*Direction A:*
In the entries, shift every coordinate in the answers up by 11, and give the entries again starting at the line containing "Select the 12Kg tank capacity badge" and ending at the line containing "coord(93,117)", with their requests included. Give only those entries.

*Text passage:*
—————

Checkpointing in Structured Streaming

Every micro-batch, Structured Streaming stores its progress through the source and state generated by stateful operators in a durable cloud-storage directory called a checkpoint location. By writing its progress and state to durable cloud storage, failed queries can restart themselves from the last checkpoint as opposed to the very beginning of the source stream.

Checkpoint location contents

The checkpoint location directory stores the following:

Stream progress: Each record in a stream typically has an offset number. In the storage location, Structured Streaming records the offsets it is going to process before starting a micro-batch, and marks those offsets are processed when it finishes the micro-batch. Thus, if the stream fails during a micro-batch, the stream recovers by reading from the checkpoint location and resuming at the last unprocessed offset. This aspect of the checkpoint location is known as "progress tracking" or "offset management."
Stateful operator state: Stateful operators generate state, such as intermediate aggregation output. This operator state is stored in the checkpoint location so that if the query is restarted, Structured Streaming can load the most recent state without having to rebuild its state by replaying the entire stream over again.

Both progress tracking and state management are central to the fault-tolerance of the Structured Streaming engine, so the default interval at which progress and operator state are written is every micro-batch. Checkpointing cannot be fully disabled, but there are some checkpoint optimizations you can enable to make the effects of checkpoint location operations less expensive.

Select a checkpoint location

Your checkpoint location should be a fixed, per-query directory in cloud-storage (like Amazon S3). For your convenience, it should be somewhat self-describing, so that you know the query to which a given checkpoint location corresponds. For example, if you are in the Data Science division of your company and you are generating a product usage dashboard, you could use s3://data-science/streams/product-usage as the directory location name.

Warning

Your checkpoint locations should always be deterministic: they should be fixed strings, not something like "s3://data-science/{date.today()}/". If you use a non-deterministic string, Structured Streaming will read and write its progress and state to and from non-deterministic locations, which will result in strange issues in your pipeline.

Don't delete your checkpoint location

Finally, once you've set a checkpoint location for a query, you should not manually write to or delete files from that directory. If you were to do this, you could corrupt or delete files needed to resume or recover the stream from failure.

Danger

If you delete your checkpoint location, you'll remove all the progress and state information for the associated streaming query. To recover from such a deletion, your streaming query must reprocess all of your source data. This is time-consuming and costly, and could break the delivery semantics of your query.

However, if you're sure that you no longer need to run a particular query, then you can delete its checkpoint location.

Examples

PythonScalaJavaR

aggDF \
    .writeStream \
    .outputMode("append") \
    .option("checkpointLocation", "path/to/HDFS/dir") \
    .format("memory") \
    .start()

aggDF
    .writeStream
    .outputMode("append")
    .option("checkpointLocation", "path/to/HDFS/dir")
    .format("memory")
    .start()

aggDF
    .writeStream()
    .outputMode("append")
    .option("checkpointLocation", "path/to/HDFS/dir")
    .format("memory")
    .start();

write.stream(aggDF, "memory", outputMode = "complete", checkpointLocation = "path/to/HDFS/dir")

—————

*Direction B:*
Duplicate the passage of the checkpointing text starting at "The checkpoint location directory" and ending at "stream over again.".

*Given data:*
—————

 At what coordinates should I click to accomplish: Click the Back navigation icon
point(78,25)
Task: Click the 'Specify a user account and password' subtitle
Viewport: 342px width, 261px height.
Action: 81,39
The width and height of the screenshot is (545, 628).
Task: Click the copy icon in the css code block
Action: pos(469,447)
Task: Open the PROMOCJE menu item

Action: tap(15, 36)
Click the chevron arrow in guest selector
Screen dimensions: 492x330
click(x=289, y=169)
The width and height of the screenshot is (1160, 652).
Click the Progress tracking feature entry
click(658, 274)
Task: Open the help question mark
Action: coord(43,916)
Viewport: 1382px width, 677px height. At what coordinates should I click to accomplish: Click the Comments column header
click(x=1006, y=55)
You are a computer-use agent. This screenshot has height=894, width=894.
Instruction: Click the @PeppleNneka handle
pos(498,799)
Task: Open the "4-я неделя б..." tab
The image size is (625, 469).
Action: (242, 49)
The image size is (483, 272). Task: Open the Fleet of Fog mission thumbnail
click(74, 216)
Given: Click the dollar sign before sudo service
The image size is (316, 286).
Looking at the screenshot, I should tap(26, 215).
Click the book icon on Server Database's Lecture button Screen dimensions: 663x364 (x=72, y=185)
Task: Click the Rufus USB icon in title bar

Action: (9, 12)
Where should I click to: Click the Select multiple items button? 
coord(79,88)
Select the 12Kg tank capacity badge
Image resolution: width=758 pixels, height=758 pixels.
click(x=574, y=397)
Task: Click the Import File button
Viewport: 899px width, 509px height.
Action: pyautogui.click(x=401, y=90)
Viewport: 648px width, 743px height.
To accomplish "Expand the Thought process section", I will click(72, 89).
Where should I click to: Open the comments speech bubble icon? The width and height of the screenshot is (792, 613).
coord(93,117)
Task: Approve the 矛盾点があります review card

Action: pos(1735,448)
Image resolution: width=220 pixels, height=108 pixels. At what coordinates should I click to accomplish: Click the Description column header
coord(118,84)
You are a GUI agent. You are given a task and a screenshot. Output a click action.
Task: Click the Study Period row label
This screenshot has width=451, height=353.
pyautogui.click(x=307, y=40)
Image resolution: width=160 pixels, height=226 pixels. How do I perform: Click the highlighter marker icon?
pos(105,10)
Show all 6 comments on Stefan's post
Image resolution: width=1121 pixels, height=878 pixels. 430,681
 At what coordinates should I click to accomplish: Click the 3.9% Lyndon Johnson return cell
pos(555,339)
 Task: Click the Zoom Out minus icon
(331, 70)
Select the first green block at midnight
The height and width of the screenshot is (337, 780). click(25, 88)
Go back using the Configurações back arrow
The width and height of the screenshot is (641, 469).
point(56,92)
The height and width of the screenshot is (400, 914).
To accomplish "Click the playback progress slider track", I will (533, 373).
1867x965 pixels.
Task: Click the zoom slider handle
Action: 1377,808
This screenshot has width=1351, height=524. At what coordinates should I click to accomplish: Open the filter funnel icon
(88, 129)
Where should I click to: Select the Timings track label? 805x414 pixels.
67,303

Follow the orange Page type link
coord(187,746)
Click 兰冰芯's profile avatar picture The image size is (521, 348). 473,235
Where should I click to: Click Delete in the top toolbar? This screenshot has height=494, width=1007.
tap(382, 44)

—————

*Response A:*
Select the 12Kg tank capacity badge
Image resolution: width=758 pixels, height=758 pixels.
click(x=585, y=408)
Task: Click the Import File button
Viewport: 899px width, 509px height.
Action: pyautogui.click(x=412, y=101)
Viewport: 648px width, 743px height.
To accomplish "Expand the Thought process section", I will click(83, 100).
Where should I click to: Open the comments speech bubble icon? The width and height of the screenshot is (792, 613).
coord(104,128)

*Response B:*
The checkpoint location directory stores the following:

Stream progress: Each record in a stream typically has an offset number. In the storage location, Structured Streaming records the offsets it is going to process before starting a micro-batch, and marks those offsets are processed when it finishes the micro-batch. Thus, if the stream fails during a micro-batch, the stream recovers by reading from the checkpoint location and resuming at the last unprocessed offset. This aspect of the checkpoint location is known as "progress tracking" or "offset management."
Stateful operator state: Stateful operators generate state, such as intermediate aggregation output. This operator state is stored in the checkpoint location so that if the query is restarted, Structured Streaming can load the most recent state without having to rebuild its state by replaying the entire stream over again.